═══ Dataset content
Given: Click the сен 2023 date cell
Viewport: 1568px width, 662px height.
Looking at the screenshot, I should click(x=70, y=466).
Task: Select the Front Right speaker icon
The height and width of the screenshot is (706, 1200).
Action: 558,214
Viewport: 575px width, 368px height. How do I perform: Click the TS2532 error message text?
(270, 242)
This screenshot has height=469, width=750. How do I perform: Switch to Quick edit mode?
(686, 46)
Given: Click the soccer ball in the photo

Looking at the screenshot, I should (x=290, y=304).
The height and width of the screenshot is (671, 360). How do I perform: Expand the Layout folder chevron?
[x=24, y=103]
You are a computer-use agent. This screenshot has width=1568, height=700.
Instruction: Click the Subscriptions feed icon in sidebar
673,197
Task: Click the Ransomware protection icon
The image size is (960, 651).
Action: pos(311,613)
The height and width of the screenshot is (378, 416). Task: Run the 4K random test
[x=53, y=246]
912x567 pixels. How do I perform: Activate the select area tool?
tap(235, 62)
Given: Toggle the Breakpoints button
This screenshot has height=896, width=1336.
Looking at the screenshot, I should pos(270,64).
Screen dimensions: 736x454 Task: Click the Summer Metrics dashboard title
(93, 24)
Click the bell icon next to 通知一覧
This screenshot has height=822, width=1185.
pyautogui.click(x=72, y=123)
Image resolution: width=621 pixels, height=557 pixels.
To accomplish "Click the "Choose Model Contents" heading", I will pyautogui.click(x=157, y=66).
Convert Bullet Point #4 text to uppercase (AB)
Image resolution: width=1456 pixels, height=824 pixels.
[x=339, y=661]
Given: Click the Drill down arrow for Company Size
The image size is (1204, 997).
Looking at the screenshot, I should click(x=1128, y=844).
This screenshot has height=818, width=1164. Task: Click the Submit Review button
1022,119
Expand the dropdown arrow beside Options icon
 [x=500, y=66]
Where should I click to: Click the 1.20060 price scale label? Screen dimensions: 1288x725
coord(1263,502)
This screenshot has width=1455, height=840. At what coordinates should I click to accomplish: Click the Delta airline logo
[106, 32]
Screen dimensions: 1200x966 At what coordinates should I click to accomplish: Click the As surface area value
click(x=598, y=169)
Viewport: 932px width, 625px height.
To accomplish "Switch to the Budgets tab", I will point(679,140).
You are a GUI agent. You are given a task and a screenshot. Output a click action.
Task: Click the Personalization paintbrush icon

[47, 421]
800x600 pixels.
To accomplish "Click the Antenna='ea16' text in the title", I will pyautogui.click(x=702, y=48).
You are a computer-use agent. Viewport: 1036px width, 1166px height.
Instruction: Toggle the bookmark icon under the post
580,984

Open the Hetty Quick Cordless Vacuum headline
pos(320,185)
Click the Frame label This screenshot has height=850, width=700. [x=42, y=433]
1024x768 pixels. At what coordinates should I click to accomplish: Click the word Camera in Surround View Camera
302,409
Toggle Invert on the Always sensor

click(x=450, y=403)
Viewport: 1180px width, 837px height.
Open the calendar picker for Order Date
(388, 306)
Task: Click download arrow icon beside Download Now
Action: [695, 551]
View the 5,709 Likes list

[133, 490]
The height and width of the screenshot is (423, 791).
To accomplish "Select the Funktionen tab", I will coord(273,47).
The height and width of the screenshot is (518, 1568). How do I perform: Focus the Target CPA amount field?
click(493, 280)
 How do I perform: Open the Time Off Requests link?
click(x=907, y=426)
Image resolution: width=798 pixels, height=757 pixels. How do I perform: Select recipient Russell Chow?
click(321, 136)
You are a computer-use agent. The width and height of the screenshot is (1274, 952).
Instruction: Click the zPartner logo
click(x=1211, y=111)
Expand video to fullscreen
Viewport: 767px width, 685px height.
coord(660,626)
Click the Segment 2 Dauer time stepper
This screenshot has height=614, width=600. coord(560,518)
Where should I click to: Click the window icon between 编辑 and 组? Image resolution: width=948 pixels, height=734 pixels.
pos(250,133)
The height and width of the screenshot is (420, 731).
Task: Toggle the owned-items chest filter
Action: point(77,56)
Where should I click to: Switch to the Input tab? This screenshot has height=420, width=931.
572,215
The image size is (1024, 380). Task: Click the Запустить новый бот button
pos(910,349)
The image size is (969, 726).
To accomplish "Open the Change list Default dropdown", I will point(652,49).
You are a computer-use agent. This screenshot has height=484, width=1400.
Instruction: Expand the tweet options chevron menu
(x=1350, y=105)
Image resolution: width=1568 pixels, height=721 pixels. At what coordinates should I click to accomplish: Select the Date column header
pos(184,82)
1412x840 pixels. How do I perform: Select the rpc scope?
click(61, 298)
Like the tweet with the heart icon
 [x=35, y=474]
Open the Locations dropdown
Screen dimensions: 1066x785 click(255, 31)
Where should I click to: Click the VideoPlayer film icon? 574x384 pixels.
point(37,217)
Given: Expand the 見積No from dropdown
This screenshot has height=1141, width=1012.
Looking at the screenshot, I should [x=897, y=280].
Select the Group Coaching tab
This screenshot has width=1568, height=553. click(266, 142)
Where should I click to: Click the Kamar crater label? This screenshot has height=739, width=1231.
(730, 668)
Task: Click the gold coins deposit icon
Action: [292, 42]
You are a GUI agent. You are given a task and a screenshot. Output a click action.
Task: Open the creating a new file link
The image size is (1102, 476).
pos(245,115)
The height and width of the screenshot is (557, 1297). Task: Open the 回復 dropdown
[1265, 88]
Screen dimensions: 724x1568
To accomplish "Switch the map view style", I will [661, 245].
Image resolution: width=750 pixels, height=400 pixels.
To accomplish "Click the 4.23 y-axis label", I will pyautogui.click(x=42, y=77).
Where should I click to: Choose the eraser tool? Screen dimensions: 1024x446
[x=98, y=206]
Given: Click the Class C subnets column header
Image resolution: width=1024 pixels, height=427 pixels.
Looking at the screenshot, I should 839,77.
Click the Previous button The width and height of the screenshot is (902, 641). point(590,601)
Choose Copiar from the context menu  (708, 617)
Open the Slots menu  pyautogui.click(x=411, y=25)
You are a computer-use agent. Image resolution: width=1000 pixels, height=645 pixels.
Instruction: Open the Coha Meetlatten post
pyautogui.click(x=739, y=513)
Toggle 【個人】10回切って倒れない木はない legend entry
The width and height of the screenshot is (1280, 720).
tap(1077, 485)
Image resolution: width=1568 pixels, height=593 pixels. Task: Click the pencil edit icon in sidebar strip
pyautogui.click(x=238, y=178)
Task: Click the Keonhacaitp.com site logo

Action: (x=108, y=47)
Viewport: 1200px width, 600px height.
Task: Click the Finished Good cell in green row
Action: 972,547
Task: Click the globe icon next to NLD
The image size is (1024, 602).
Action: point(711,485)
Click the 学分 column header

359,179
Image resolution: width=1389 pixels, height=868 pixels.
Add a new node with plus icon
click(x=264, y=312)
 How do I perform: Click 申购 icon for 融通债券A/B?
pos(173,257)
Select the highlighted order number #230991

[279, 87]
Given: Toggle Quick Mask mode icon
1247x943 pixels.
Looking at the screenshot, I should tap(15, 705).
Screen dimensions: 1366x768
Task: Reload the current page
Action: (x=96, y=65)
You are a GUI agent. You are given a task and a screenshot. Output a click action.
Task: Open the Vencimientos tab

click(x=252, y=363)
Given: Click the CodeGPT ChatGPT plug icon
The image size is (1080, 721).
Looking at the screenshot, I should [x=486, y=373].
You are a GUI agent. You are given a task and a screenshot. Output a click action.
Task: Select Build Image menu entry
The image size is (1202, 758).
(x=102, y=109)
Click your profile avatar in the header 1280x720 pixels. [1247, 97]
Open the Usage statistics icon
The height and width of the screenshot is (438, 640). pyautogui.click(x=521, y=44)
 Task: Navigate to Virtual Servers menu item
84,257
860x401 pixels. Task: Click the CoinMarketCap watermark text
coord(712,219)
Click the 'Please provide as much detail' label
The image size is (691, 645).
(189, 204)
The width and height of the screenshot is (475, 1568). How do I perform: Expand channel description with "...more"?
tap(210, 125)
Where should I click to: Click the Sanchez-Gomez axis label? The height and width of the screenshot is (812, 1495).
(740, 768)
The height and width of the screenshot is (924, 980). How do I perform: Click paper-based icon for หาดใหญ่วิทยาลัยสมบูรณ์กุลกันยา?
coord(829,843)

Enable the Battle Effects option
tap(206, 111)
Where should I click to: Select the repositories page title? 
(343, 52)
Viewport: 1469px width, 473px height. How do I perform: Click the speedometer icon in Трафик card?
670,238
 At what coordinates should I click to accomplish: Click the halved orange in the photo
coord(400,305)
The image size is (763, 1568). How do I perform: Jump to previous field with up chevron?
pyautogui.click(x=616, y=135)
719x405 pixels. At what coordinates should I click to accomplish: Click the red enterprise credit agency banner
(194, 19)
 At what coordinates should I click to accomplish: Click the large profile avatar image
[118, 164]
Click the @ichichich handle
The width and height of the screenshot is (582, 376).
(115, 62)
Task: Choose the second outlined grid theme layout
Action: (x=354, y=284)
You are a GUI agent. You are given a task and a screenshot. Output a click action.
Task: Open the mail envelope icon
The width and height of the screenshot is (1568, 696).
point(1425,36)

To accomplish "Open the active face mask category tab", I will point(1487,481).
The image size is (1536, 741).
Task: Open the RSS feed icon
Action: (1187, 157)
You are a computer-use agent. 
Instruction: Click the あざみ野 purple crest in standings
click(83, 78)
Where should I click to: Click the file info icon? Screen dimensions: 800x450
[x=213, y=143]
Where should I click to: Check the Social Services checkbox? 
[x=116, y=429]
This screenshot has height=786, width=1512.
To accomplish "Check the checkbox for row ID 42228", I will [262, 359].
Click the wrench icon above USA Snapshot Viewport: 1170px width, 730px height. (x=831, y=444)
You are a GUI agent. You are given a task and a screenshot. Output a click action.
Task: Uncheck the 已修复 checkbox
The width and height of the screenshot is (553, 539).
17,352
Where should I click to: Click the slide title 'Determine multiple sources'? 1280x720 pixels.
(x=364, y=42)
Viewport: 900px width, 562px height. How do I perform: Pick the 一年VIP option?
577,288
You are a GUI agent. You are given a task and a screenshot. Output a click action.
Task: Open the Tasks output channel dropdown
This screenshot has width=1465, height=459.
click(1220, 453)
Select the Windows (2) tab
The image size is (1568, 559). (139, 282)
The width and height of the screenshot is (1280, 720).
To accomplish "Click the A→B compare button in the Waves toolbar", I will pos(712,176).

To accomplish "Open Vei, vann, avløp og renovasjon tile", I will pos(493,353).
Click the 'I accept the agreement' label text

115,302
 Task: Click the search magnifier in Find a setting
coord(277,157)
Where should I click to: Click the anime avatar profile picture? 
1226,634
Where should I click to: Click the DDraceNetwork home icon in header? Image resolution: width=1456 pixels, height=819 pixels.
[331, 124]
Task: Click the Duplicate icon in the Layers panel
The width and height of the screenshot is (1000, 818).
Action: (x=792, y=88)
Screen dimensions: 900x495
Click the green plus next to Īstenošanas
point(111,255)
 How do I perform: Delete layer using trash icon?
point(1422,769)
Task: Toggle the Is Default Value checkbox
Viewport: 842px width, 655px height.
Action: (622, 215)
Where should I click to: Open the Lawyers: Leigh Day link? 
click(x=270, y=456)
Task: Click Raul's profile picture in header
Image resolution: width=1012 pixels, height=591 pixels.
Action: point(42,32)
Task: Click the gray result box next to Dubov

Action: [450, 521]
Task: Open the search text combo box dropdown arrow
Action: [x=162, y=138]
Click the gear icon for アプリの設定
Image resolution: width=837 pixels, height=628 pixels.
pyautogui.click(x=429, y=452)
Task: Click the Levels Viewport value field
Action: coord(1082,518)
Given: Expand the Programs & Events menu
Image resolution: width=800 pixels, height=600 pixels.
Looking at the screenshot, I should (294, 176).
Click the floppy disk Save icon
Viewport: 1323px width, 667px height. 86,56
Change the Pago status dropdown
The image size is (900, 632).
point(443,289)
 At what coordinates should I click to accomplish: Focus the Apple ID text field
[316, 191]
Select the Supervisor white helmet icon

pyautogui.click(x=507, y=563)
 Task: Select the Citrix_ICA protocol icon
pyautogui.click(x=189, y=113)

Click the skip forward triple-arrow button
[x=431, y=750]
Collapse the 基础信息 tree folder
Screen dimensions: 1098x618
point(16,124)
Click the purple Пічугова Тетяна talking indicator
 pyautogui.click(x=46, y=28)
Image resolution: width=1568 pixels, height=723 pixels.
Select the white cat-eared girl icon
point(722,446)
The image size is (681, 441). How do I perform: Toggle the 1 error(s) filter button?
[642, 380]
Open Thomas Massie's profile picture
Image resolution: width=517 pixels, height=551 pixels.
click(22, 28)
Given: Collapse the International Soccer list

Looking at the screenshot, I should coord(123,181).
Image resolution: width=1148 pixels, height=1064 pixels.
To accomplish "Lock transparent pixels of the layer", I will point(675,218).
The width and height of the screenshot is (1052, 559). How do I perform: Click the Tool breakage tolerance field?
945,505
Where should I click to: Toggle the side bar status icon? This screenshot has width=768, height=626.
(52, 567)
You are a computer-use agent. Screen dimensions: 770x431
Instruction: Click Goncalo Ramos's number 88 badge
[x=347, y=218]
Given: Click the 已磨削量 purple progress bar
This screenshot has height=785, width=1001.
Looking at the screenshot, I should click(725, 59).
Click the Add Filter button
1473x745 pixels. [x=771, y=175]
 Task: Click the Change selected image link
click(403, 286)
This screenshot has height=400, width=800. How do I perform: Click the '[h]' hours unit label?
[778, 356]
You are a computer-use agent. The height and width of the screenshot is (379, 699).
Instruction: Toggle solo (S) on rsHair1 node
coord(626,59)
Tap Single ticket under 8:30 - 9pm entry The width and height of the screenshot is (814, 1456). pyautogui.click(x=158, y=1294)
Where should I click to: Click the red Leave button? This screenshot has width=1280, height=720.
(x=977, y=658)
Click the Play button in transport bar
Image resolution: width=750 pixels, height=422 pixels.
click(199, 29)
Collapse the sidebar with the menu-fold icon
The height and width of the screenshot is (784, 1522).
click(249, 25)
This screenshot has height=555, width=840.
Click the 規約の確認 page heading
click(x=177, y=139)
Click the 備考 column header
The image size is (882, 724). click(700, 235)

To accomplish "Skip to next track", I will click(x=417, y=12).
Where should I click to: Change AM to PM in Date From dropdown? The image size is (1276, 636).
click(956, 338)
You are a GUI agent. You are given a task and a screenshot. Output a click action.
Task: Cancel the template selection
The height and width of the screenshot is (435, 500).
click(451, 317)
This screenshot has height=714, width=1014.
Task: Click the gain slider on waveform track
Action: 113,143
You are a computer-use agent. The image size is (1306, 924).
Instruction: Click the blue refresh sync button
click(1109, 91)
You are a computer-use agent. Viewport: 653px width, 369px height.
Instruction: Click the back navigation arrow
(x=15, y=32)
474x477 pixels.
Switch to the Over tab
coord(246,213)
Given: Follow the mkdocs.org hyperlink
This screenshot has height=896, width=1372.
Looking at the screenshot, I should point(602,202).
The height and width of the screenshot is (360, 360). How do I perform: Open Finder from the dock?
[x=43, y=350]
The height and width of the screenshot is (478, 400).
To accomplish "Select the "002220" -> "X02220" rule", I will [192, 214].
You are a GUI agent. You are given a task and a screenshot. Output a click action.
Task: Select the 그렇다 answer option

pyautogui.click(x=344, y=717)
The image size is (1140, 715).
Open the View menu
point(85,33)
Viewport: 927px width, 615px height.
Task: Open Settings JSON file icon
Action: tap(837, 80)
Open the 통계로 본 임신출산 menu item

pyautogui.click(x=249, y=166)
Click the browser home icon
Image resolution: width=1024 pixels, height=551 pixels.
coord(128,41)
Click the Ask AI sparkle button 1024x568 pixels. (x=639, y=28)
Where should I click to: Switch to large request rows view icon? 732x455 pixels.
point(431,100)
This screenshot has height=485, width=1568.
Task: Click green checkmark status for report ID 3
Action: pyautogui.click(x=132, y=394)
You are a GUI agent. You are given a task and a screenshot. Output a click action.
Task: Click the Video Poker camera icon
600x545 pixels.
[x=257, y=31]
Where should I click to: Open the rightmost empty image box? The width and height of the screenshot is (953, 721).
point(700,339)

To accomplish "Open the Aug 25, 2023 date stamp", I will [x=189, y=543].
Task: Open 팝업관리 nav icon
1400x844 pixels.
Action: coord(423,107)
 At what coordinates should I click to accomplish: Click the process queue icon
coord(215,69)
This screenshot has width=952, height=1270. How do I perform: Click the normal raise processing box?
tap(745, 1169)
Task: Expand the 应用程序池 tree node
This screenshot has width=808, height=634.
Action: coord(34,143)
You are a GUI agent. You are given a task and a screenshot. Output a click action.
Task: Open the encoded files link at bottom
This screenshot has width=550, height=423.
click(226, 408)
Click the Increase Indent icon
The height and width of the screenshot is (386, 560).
══════
** Activity **
Working from the entries above, return all lines that contain "computer".

** Response to the task **
You are a computer-use agent. This screenshot has width=1568, height=700.
You are a computer-use agent. Viewport: 1036px width, 1166px height.
You are a computer-use agent. The width and height of the screenshot is (1274, 952).
You are a computer-use agent. This screenshot has height=484, width=1400.
You are a computer-use agent. Image resolution: width=1000 pixels, height=645 pixels.
You are a computer-use agent. 
You are a computer-use agent. Screen dimensions: 770x431
You are a computer-use agent. The height and width of the screenshot is (379, 699).
You are a computer-use agent. The image size is (1306, 924).
You are a computer-use agent. Viewport: 653px width, 369px height.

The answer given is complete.